BEGIN
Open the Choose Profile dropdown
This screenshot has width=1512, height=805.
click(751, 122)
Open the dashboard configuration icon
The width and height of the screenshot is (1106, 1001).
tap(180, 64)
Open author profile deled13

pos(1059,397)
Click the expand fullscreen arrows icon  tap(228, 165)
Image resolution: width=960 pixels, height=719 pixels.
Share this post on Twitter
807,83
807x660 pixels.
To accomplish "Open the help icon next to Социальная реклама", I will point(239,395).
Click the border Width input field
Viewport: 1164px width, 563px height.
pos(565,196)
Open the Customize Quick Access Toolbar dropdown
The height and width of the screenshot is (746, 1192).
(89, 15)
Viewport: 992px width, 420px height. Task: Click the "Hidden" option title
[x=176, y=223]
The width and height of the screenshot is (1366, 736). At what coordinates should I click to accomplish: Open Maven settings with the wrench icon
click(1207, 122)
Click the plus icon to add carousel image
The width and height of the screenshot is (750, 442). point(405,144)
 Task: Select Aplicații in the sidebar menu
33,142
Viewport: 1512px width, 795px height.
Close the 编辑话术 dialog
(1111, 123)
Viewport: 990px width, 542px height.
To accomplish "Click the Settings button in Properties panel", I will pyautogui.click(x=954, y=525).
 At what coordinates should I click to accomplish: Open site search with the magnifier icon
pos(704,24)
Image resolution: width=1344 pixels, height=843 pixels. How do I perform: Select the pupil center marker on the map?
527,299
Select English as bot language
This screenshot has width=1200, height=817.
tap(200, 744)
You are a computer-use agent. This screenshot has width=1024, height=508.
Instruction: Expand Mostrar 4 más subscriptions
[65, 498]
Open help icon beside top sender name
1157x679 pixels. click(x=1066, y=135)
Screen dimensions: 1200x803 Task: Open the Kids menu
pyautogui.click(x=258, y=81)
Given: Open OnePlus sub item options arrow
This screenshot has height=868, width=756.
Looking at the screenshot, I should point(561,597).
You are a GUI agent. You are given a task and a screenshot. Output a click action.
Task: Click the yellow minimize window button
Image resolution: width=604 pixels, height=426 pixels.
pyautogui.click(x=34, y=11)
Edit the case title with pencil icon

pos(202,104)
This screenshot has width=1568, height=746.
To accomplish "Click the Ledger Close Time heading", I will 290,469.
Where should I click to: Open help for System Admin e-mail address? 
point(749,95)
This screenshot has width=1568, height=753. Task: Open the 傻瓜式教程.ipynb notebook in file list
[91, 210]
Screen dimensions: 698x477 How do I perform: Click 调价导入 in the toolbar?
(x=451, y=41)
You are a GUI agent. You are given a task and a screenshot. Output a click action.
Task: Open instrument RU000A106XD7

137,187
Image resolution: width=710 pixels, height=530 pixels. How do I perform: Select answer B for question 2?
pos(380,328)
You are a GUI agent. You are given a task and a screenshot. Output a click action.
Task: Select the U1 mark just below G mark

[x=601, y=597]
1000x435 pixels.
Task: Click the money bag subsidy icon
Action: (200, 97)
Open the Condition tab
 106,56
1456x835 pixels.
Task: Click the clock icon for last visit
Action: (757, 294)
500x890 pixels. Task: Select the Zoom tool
END
Starting with the first record, copy everything through the final one exactly.

### Output for this exercise
Open the Choose Profile dropdown
This screenshot has width=1512, height=805.
click(751, 122)
Open the dashboard configuration icon
The width and height of the screenshot is (1106, 1001).
tap(180, 64)
Open author profile deled13

pos(1059,397)
Click the expand fullscreen arrows icon  tap(228, 165)
Image resolution: width=960 pixels, height=719 pixels.
Share this post on Twitter
807,83
807x660 pixels.
To accomplish "Open the help icon next to Социальная реклама", I will point(239,395).
Click the border Width input field
Viewport: 1164px width, 563px height.
pos(565,196)
Open the Customize Quick Access Toolbar dropdown
The height and width of the screenshot is (746, 1192).
(89, 15)
Viewport: 992px width, 420px height. Task: Click the "Hidden" option title
[x=176, y=223]
The width and height of the screenshot is (1366, 736). At what coordinates should I click to accomplish: Open Maven settings with the wrench icon
click(1207, 122)
Click the plus icon to add carousel image
The width and height of the screenshot is (750, 442). point(405,144)
 Task: Select Aplicații in the sidebar menu
33,142
Viewport: 1512px width, 795px height.
Close the 编辑话术 dialog
(1111, 123)
Viewport: 990px width, 542px height.
To accomplish "Click the Settings button in Properties panel", I will pyautogui.click(x=954, y=525).
 At what coordinates should I click to accomplish: Open site search with the magnifier icon
pos(704,24)
Image resolution: width=1344 pixels, height=843 pixels. How do I perform: Select the pupil center marker on the map?
527,299
Select English as bot language
This screenshot has width=1200, height=817.
tap(200, 744)
You are a computer-use agent. This screenshot has width=1024, height=508.
Instruction: Expand Mostrar 4 más subscriptions
[65, 498]
Open help icon beside top sender name
1157x679 pixels. click(x=1066, y=135)
Screen dimensions: 1200x803 Task: Open the Kids menu
pyautogui.click(x=258, y=81)
Given: Open OnePlus sub item options arrow
This screenshot has height=868, width=756.
Looking at the screenshot, I should point(561,597).
You are a GUI agent. You are given a task and a screenshot. Output a click action.
Task: Click the yellow minimize window button
Image resolution: width=604 pixels, height=426 pixels.
pyautogui.click(x=34, y=11)
Edit the case title with pencil icon

pos(202,104)
This screenshot has width=1568, height=746.
To accomplish "Click the Ledger Close Time heading", I will 290,469.
Where should I click to: Open help for System Admin e-mail address? 
point(749,95)
This screenshot has width=1568, height=753. Task: Open the 傻瓜式教程.ipynb notebook in file list
[91, 210]
Screen dimensions: 698x477 How do I perform: Click 调价导入 in the toolbar?
(x=451, y=41)
You are a GUI agent. You are given a task and a screenshot. Output a click action.
Task: Open instrument RU000A106XD7

137,187
Image resolution: width=710 pixels, height=530 pixels. How do I perform: Select answer B for question 2?
pos(380,328)
You are a GUI agent. You are given a task and a screenshot. Output a click action.
Task: Select the U1 mark just below G mark

[x=601, y=597]
1000x435 pixels.
Task: Click the money bag subsidy icon
Action: (200, 97)
Open the Condition tab
 106,56
1456x835 pixels.
Task: Click the clock icon for last visit
Action: (757, 294)
500x890 pixels. Task: Select the Zoom tool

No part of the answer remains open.